** SOURCE RECORDS follows **
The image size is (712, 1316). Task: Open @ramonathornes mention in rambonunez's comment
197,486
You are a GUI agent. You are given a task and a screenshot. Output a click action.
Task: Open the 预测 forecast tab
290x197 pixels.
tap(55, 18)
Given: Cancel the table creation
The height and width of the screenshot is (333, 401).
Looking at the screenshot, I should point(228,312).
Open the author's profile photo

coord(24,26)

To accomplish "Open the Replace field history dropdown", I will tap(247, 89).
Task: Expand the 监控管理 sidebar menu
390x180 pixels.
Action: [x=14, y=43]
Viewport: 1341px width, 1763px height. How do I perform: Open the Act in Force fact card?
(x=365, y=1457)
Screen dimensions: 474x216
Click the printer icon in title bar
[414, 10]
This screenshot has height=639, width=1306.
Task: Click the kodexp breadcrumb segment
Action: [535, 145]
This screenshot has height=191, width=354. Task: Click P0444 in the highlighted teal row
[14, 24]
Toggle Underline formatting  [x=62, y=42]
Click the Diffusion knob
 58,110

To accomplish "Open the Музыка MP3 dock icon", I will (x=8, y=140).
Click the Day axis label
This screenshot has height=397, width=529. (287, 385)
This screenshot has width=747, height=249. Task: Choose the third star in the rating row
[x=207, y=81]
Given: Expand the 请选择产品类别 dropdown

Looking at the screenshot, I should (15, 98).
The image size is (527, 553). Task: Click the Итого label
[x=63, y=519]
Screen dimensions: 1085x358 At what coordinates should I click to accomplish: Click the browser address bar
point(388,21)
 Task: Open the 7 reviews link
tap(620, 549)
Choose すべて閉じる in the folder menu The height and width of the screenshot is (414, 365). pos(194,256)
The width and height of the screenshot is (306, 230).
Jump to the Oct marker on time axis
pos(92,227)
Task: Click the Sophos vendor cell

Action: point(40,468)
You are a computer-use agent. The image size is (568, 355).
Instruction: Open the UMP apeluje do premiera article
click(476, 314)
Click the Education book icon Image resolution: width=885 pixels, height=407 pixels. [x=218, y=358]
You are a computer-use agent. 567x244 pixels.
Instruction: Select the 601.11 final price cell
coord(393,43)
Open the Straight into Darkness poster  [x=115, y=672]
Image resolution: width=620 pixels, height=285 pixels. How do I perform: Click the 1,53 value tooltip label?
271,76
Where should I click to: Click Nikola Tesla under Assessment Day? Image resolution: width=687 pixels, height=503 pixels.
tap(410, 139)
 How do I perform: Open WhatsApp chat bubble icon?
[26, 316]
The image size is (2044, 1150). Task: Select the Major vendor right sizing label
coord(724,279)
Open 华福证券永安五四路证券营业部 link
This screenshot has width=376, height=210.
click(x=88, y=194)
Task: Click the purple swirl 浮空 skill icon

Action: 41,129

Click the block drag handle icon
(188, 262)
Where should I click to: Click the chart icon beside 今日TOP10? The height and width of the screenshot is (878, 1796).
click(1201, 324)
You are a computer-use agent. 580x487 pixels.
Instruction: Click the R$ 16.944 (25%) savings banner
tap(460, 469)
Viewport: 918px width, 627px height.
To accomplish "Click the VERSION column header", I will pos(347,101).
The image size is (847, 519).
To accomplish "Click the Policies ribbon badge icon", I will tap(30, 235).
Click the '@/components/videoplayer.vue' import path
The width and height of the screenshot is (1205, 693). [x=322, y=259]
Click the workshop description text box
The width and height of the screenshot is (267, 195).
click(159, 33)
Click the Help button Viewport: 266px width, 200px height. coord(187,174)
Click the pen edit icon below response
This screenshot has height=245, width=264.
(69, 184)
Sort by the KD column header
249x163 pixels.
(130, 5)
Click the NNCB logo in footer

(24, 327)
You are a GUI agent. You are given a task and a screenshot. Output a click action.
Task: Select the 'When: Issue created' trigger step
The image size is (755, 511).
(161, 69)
** End of SOURCE RECORDS **
§ **GOAL OF THE EXERCISE**
Read the lines above. Gather those in which the string "column" is found.

§ **TASK RESPONSE**
To accomplish "Click the VERSION column header", I will pos(347,101).
Sort by the KD column header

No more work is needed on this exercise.